Considerations if you are imaging a whole organ with the light-sheet microscope

This system is specifically designed to rapidly and completely scan large samples, so there is usually no need to decide where in those samples to take images, and how many of them to take. If you are in a situation where you need to subsample, then the same considerations apply as for tissue sections, but in three dimensions. Even if you don’t need to subsample on the light-sheet you will need to ensure that your large samples are prepared in a way that makes them representative of the phenomenon under study.

Decisions you need to make at MSL – how many images to take

Once you know how you will be taking images, you need to decide on how many images to take. There is a whole branch of statistical analysis that deals with this problem, called power analysis. To perform this kind of analysis you will need some preliminary data, to estimate the variance of the parameters you will be measuring. Once you have a preliminary data set, you will need to decide what difference in that parameter you want to be able to detect, with what probability, given an estimated variance, and proposed statistical analysis. View some examples of power analysis calculators; here are some instructions for performing these calculations in the software package R.

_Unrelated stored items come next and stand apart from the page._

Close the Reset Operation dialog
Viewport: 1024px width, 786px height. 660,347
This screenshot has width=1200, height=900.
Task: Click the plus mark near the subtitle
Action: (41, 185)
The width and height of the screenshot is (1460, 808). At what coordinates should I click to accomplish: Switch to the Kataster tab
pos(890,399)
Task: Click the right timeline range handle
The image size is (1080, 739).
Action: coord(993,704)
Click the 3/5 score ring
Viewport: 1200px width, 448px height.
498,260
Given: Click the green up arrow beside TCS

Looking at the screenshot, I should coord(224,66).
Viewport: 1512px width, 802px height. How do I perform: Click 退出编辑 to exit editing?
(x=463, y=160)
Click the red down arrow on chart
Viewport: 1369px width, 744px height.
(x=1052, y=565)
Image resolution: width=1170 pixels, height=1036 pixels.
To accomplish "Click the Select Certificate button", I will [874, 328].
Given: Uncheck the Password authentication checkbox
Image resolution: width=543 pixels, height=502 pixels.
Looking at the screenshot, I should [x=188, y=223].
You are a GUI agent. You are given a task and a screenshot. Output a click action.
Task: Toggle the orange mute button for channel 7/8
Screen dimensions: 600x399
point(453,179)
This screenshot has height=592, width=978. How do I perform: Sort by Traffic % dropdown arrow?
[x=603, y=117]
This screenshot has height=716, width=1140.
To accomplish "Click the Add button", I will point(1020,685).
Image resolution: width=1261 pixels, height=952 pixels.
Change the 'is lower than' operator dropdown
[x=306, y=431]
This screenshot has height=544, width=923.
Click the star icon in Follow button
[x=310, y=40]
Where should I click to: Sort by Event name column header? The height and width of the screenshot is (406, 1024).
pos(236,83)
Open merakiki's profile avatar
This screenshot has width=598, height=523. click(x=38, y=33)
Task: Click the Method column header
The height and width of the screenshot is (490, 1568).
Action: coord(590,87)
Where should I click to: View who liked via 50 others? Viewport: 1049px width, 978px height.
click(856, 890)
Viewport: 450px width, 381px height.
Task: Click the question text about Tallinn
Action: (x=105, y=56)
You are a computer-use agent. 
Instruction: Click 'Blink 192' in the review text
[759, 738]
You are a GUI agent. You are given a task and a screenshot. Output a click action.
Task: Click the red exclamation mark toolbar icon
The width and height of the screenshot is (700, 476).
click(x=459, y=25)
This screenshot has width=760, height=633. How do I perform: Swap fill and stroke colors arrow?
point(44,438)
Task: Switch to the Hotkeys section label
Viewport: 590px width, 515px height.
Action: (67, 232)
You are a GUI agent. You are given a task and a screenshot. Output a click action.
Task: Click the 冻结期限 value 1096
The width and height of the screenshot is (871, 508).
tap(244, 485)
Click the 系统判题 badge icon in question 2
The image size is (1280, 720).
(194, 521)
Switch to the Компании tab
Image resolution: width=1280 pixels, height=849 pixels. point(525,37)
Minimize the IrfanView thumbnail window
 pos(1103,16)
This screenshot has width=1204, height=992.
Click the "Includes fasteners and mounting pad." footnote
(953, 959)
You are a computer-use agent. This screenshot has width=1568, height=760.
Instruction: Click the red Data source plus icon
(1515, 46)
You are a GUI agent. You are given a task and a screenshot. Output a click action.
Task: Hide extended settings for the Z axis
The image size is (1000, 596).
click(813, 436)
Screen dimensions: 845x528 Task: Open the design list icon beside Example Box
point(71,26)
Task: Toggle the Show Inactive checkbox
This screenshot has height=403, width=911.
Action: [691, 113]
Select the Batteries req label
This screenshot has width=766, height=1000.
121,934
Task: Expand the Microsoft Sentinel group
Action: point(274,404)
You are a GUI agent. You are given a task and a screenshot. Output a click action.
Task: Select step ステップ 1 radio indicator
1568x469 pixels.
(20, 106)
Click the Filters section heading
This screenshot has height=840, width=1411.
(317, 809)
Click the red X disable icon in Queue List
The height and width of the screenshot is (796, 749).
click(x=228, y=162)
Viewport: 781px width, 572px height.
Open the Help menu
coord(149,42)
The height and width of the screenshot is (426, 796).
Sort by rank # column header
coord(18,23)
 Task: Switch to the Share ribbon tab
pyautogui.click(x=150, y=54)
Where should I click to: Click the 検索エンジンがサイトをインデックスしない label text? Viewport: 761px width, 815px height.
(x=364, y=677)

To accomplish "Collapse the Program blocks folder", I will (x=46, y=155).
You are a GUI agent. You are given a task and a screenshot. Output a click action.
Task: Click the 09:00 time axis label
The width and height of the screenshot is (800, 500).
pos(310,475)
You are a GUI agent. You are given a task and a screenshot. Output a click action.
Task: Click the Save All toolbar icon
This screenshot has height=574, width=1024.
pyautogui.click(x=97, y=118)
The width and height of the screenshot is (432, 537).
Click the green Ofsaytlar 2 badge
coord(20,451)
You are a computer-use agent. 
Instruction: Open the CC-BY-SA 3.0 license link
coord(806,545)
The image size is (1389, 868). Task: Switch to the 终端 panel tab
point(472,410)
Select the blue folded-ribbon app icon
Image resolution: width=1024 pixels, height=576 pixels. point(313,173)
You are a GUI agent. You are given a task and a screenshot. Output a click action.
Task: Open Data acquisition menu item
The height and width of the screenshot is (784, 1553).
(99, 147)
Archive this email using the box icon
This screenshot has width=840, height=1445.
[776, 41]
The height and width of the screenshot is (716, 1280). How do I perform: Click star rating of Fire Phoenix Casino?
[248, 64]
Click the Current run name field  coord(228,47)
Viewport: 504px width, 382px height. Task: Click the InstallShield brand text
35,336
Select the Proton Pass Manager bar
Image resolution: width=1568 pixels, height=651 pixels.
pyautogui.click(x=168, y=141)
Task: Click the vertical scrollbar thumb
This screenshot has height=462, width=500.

Note that taking 3, 5, or 10 images because a postdoc from your lab told you, or because that is what everyone else in your field seems to be doing is likely a bad idea. You may end up oversampling (wasting time and money) or undersampling (not having enough sensitivity to detect differences of a given magnitude). Run a proper pilot study, do the power analysis and figure out for yourself how many images you should take. You will save time and money in the long run, and do better science along the way.

Showing What You Sampled

At some point you will have many images, and will need to decide which of these images to present to your colleagues. In a sense, you are again faced with a sampling problem, and need to make a decision to ensure that what you show is representative. Beware of picking the “best” or most extreme image as the “representative” one to include in a publication. Also, avoid using settings with much higher quality for your published image, compared to the settings used for the images you actually analyze. Both of those approaches are misleading; remember that you want a truly representative image. A good way to accomplish this when you measure things in your images is to show a dot plot with whatever parameter you measured, indicate which of those dots is the image you are showing, and ideally have that dot be one near the median or mean of the distribution of measurements. Then that image will be truly representative of the phenomenon you are studying.